Visuellement, le MTP560 reste assez classique : châssis en métal noir, fraises bien visibles, moteur posé au-dessus. Ce n’est pas une machine pensée pour être belle, c’est vraiment du fonctionnel. La compacité est plutôt un bon point : on peut le ranger dans un coin de garage sans que ça prenne toute la place, et il rentre dans un coffre de grande voiture ou une petite remorque sans se casser la tête. Pour quelqu’un qui n’a pas un énorme abri de jardin, ça compte.

Au niveau du guidon, on est sur quelque chose de simple, avec les commandes de gaz et d’embrayage accessibles. Par contre, il ne faut pas s’attendre à des réglages dans tous les sens comme sur du haut de gamme. On peut ajuster la hauteur de base, mais ça reste limité. Pour ma taille (1,78 m), c’était correct. En dessous de 1,65 m ou au-dessus de 1,90 m, je pense que ce sera un peu moins confortable, mais toujours gérable. Ce qui ressort, c’est surtout que la machine tire fort vers l’avant quand les fraises accrochent bien. Donc le design du guidon devrait offrir un peu plus de levier à mon goût, histoire d’avoir plus de contrôle sans forcer autant sur les bras.

Les commandes sont assez intuitives : un levier pour l’embrayage des fraises, la poignée de gaz, et basta. Pas 15 boutons partout. Au bout de quelques minutes, on a compris qui fait quoi. Par contre, l’absence de marche arrière se ressent vraiment dans la manière de travailler : il faut réfléchir à son parcours et éviter de se coller dans les coins. On apprend vite à faire des allers-retours en laissant un peu de marge au bout du rang pour pivoter.

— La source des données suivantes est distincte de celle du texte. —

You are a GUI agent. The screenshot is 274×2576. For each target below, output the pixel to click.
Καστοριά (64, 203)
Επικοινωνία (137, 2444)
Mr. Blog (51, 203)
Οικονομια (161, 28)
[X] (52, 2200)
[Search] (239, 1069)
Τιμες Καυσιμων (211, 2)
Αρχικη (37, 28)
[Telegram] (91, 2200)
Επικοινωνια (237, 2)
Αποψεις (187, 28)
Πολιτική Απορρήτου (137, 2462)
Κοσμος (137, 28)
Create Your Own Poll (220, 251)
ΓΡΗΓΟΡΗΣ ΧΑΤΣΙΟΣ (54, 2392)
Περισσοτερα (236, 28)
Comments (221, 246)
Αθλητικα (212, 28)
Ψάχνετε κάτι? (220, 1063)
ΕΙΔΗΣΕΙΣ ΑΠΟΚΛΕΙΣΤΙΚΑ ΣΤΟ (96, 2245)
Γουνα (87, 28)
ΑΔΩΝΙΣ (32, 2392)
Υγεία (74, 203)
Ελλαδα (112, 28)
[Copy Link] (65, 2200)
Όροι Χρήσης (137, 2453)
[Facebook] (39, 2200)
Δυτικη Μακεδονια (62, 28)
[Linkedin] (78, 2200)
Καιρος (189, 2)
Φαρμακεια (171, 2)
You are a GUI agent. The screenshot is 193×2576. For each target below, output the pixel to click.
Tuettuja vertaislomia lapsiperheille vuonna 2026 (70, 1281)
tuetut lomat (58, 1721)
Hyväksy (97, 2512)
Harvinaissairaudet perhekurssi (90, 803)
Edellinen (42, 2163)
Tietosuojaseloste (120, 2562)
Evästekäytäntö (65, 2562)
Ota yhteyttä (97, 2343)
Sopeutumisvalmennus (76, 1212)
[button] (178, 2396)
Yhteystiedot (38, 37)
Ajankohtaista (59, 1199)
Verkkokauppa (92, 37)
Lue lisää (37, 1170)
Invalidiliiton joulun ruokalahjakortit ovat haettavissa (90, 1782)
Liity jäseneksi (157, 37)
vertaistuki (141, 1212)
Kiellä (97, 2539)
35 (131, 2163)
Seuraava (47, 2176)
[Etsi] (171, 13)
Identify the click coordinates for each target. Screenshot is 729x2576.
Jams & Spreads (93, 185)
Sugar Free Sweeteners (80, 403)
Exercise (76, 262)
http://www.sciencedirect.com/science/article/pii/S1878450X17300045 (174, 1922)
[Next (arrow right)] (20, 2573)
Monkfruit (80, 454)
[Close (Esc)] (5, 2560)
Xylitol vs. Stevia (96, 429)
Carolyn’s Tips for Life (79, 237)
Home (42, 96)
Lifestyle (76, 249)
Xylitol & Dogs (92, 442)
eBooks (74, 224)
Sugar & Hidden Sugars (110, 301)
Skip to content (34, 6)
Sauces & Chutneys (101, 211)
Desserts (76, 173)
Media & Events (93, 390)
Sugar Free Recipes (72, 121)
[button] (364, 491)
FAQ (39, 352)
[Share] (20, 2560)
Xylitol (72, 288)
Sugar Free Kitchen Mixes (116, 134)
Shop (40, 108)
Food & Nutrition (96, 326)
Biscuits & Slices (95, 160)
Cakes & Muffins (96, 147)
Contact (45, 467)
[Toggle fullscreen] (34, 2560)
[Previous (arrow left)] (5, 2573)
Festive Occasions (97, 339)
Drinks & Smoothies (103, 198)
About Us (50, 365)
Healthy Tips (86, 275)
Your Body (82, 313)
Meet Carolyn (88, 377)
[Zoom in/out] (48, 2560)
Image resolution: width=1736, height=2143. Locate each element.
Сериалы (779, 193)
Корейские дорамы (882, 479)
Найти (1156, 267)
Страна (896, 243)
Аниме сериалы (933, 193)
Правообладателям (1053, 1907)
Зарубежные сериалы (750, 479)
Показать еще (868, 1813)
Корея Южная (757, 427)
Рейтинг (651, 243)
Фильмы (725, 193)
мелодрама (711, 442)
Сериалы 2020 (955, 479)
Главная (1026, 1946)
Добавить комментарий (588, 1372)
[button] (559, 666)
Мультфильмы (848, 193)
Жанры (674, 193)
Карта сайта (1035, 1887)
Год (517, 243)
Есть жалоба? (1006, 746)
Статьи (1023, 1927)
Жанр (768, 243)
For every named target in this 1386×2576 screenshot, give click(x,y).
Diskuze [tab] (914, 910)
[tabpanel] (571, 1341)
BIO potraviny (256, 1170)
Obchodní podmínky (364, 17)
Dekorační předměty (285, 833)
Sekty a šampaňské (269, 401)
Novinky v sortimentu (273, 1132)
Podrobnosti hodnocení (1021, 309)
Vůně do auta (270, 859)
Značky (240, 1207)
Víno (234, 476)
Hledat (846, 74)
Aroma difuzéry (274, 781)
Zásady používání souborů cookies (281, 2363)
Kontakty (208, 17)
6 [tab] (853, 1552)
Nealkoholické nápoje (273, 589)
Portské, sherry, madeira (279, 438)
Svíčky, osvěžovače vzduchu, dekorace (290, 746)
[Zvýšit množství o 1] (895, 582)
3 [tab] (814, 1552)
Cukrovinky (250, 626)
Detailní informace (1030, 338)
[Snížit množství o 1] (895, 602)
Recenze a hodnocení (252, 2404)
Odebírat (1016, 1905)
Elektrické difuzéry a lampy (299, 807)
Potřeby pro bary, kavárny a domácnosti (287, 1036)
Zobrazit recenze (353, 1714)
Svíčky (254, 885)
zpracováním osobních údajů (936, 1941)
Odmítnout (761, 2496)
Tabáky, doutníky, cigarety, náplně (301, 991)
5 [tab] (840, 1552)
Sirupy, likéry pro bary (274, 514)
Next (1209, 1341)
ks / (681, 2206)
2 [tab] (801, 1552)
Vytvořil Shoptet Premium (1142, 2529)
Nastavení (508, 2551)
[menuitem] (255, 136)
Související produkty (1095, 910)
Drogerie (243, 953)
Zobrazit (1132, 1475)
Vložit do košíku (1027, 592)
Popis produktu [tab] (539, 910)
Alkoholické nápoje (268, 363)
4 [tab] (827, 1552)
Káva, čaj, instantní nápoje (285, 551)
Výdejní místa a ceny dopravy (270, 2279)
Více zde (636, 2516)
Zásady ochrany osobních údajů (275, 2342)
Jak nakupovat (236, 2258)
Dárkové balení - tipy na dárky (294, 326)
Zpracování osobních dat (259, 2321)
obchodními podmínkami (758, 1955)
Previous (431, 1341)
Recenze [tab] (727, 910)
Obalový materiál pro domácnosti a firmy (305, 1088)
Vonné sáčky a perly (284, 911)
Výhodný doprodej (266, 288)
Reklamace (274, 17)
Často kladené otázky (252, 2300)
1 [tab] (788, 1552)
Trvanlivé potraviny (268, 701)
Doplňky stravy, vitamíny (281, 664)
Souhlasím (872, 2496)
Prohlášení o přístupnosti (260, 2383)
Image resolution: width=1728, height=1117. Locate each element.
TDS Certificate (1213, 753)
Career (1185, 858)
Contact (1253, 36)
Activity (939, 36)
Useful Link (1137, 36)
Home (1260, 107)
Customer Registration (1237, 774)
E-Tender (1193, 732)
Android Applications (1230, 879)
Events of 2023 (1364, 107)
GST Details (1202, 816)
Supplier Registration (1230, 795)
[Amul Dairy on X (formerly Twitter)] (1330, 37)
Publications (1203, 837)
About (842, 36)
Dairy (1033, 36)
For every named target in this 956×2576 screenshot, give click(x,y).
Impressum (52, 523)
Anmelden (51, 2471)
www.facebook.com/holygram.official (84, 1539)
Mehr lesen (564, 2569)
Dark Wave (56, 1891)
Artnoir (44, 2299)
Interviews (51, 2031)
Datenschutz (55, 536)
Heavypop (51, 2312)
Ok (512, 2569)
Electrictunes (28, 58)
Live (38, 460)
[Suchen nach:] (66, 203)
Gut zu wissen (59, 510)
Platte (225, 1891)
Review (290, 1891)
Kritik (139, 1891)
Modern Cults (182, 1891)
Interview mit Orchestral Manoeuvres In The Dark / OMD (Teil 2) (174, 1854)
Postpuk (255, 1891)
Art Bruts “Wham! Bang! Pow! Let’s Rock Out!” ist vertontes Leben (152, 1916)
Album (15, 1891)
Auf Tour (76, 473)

En termes de vibrations et de bruit, on est dans la norme d’un petit moteur thermique : ça vibre, ça fait du bruit, ce n’est pas un jouet silencieux. Donc protections obligatoires : casque ou bouchons d’oreille, gants, chaussures solides. Le design ne cherche pas à atténuer tout ça, c’est brut. Ça ne m’a pas gêné plus que ça, mais il ne faut pas espérer un confort de machine premium. Globalement, le design est simple, efficace, mais un peu rustre. Ça colle avec le prix et la cible, mais il ne faut pas s’attendre à du confort de luxe.

Confort d’utilisation : faisable, mais ce n’est pas une promenade

★★★★★ ★★★★★

Niveau confort, il faut être honnête : un motoculteur thermique de ce type, ce n’est jamais vraiment confortable au sens « facile et léger ». Le Scheppach MTP560 ne fait pas exception. On a des vibrations, du bruit, du poids à gérer, et une machine qui tire vers l’avant dès que les fraises mordent bien. Pour quelqu’un qui a l’habitude de ce genre d’engin, ça passe. Pour une personne plus légère ou peu habituée aux travaux physiques, ça peut vite devenir fatigant.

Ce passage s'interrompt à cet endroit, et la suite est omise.